Par contraste, on se ques­tionne sur ces pay­sans de la Pologne pro­fonde et pauvre. Ils ont bien vu, de leurs yeux vu, ces convois à bes­tiaux char­gés de Juifs, arrê­tés à la lisière de leurs champs… Ils les voyaient par les inter­stices des wagons, ou par les trous d’aération ; et ils leur disaient, du geste de l’index tran­chant la gorge, qu’ils allaient mou­rir. Ou encore ils décrivent, un brin moqueurs, ceux qui arri­vaient en wagons Pull­man, comme des excur­sion­nistes naïfs… Témoins ambi­gus, fan­fa­ron­nant devant la camé­ra, pauvres gens… Mais ils savaient. Et le silence s’est impo­sé. Par­tout. Comme à Ausch­witz, la ville, qui a vu fer­mer tous les com­merces tenus par des Juifs, toutes les mai­sons qu’il habi­taient. Tan­dis que l’extermination était entre­prise, ration­nelle, métho­dique. Qui ne savait pas ?

Com­ment, aujourd’hui, ne pas s’interroger sur ce non-sys­tème d’information – ou bien plu­tôt sur ce sys­tème de non-infor­ma­tion qui a per­mis le Silence? Où se trou­vaient-ils donc les jour­na­listes de l’époque? Les George Orwell, les Robert Capa, magni­fiques, de la guerre d’Espagne? Voi­là bien l’autre crime. Où l’on peut, toutes pro­por­tions gar­dées, consi­dé­rer tout l’enjeu pla­cé der­rière la pré­sence de jour­na­listes-témoins dans les zones sombres du monde. Je pense tout spé­cia­le­ment – et entre autres – à l’Irak; et tout par­ti­cu­liè­re­ment à Flo­rence Aube­nas et à Hus­sein Hanoun.

La gran­deur de Shoah, sans doute, c’est de rendre l’horreur pal­pable, comme actuelle, et de per­mettre à cha­cun de se sen­tir Juif. Comme on peut se sen­tir Tut­si face au géno­cide du Rwan­da, Armé­nien face à l’autre géno­cide, mené par les Turcs, Cam­bod­gien face aux Khmères rouges.

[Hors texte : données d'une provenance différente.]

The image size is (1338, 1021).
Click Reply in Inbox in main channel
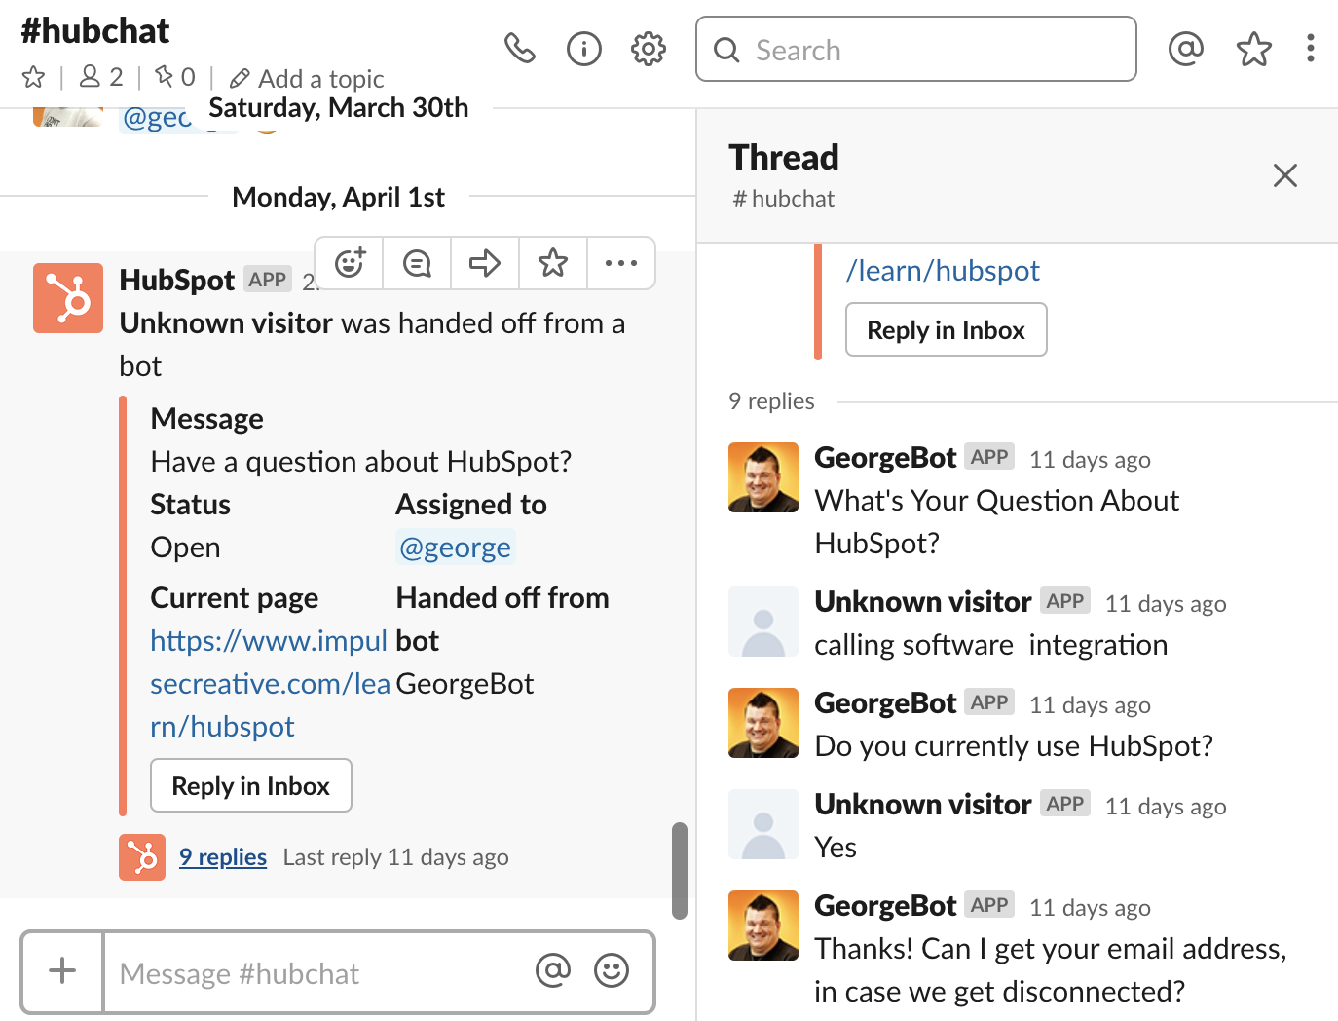pyautogui.click(x=250, y=785)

On pour­rait conti­nuer la liste et remon­ter l’Histoire, depuis le Gou­lag sta­li­nien, les mas­sacres de l’armée trots­kiste en Ukraine anar­chiste, la liqui­da­tion des Indiens d’Amérique, les mas­sacres en Chine maoïste, ceux des Kurdes, des Koso­vars… Jusqu’à la nausée.

Dans tous les cas, demeure cette inter­ro­ga­tion sur la «nature» de l’humain. Sauf qu’avec l’holocauste «l’affront fait à l’espèce humaine» n’a encore trou­vé aucune élu­ci­da­tion intel­li­gible. La Shoah – « catas­trophe » en hébreu – reste hors de l’entendement. Le point d’interrogation.